People Find Worst Surprise Inside Piles Of Shipping Bags
"It's a gut-wrenching feeling."
Gary Stokes watched the men unload the large white sacks - one after another - from a shipping container in Hong Kong. He didn't need to open the sacks to know what was inside - shark fins.
"It's so strong, the smell," Stokes, the Southeast Asia director at Sea Shepherd Conservation Society, told The Dodo. "It's like cat pee on steroids."
Hong Kong is "the hub" for shark fins, Stokes explained, and it's not unusual to see huge shipments of shark fins - accounting for hundreds of thousands of animals - come into the city. But Stokes recently discovered something fishy going on - shipping companies that had previously banned carrying shark fins were the very ones transporting them into Hong Kong.
During a three month investigation, Stokes and a small team discovered that shipping companies like Maersk, Virgin Australia Cargo and Cathay Pacific were carrying shark fins, despite previously placing embargos on shark fins.
"When we found the big Maersk containers, the alarm bell went off because Maersk was the first to ban shark fins in 2010," Stokes said. "So when you see a big container with Maersk on the side and they're unloading shark fin, you think, 'Hello, there's something going on here.'"
Stokes believes that a single shipping container could account for hundreds of thousands of dead animals.
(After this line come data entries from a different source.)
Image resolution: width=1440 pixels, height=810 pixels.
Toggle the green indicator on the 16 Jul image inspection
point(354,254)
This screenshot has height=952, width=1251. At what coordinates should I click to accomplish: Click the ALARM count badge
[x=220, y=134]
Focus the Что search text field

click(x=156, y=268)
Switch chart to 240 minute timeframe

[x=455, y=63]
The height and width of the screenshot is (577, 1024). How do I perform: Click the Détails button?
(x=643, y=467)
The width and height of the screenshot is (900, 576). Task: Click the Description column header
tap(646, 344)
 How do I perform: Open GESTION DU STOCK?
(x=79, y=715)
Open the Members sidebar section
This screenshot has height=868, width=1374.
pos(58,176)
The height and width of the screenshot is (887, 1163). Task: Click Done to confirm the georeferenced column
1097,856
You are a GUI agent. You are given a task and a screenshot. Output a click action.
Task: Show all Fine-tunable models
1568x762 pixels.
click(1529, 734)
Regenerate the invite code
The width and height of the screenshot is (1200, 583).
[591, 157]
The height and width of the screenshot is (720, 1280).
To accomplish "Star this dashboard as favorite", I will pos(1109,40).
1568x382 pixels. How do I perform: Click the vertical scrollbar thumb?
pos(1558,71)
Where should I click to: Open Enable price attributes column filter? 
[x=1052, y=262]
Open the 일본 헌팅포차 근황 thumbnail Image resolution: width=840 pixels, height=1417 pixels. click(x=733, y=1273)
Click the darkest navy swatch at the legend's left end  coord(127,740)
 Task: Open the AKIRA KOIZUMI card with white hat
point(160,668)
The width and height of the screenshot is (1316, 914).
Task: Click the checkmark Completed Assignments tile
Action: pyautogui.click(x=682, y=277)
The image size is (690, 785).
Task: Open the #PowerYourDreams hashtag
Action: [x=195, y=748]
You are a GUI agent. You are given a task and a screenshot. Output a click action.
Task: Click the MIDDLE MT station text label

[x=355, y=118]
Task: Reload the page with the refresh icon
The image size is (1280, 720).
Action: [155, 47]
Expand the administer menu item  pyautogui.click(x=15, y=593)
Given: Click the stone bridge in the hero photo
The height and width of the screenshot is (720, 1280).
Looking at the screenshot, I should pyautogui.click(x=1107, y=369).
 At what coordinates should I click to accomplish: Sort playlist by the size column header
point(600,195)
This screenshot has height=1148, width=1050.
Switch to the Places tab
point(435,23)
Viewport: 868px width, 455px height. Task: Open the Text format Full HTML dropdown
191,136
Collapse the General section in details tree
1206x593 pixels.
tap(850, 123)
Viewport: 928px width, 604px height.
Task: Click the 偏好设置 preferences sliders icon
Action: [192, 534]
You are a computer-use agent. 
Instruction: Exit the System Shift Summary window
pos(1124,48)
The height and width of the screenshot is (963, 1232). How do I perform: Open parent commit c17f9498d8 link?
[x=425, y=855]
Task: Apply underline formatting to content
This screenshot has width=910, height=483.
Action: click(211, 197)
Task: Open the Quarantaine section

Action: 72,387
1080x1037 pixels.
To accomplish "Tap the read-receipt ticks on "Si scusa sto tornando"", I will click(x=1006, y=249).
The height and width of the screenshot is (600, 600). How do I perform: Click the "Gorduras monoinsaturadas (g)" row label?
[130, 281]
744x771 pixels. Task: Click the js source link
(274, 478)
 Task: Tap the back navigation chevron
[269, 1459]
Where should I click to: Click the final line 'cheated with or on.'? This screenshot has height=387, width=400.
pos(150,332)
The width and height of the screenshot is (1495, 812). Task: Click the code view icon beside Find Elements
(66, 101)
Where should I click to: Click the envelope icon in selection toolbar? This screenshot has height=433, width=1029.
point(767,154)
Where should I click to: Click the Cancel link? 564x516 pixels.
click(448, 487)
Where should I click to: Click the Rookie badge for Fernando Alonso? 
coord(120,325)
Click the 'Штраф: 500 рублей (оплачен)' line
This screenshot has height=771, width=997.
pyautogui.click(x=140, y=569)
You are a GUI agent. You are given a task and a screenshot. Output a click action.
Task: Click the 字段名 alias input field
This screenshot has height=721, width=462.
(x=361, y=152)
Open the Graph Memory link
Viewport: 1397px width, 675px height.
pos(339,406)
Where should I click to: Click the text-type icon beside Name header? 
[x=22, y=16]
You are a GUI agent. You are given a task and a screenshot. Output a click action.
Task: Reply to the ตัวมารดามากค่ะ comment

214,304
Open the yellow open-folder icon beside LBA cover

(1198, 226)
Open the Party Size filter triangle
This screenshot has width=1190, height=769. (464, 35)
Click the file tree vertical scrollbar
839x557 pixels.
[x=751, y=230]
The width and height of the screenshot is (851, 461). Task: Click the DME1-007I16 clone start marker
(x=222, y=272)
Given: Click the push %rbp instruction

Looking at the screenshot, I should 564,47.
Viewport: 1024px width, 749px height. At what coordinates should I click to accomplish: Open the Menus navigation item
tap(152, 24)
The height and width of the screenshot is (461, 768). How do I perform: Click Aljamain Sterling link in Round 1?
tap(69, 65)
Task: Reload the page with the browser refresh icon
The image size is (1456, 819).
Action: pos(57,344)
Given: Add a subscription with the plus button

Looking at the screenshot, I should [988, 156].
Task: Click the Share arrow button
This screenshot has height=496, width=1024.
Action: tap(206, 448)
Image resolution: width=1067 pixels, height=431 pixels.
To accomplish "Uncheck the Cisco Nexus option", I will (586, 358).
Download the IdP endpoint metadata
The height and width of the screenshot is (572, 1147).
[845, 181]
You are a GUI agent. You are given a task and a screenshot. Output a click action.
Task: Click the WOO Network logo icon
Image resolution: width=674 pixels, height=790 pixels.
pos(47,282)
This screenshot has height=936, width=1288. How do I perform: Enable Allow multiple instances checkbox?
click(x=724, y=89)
"It's a gut-wrenching feeling," Stokes said. "As a diver, the chance of seeing a shark on a dive is just so slim - it's amazing if you get to see one. And then here, I'm seeing hundreds and thousands of dead sharks right in front of me, and I think, 'How is it possible that there are any left in the ocean?'"
Shark fins are a prized commodity in China and other parts of Asia. People use the fins to make shark fin soup, which can cost $100 or more per bowl in upscale restaurants. The dish is so popular that an estimated 73 million sharks are killed for their fins each year.
And the way sharks are killed is incredibly cruel - fishermen often catch them, cut off their fins and dump their still-living bodies back into the ocean.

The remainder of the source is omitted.